(begin)

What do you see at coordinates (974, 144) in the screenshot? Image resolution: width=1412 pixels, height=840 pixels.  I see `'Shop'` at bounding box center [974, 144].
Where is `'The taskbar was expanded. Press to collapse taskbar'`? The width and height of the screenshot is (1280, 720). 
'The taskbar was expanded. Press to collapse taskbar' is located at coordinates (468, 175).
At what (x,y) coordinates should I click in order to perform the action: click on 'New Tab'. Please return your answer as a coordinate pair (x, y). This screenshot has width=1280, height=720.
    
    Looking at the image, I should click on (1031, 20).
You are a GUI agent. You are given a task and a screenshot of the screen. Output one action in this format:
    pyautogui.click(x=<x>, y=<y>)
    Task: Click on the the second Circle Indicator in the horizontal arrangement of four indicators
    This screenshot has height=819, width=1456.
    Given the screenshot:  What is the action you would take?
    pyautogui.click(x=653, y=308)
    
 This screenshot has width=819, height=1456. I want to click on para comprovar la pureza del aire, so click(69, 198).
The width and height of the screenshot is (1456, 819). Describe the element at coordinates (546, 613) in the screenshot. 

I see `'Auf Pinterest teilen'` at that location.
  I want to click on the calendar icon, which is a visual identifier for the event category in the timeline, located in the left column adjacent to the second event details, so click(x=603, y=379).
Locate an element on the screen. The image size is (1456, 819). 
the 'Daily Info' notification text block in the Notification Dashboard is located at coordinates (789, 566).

(end)

**What needs to be done**
Copy the data above verbatim, everything from the line containing "At what (x,y)" down to the line containing "Looking at the", both of those lines included.

**Output of the exercise**
At what (x,y) coordinates should I click in order to perform the action: click on 'New Tab'. Please return your answer as a coordinate pair (x, y). This screenshot has width=1280, height=720.
    
    Looking at the image, I should click on (1031, 20).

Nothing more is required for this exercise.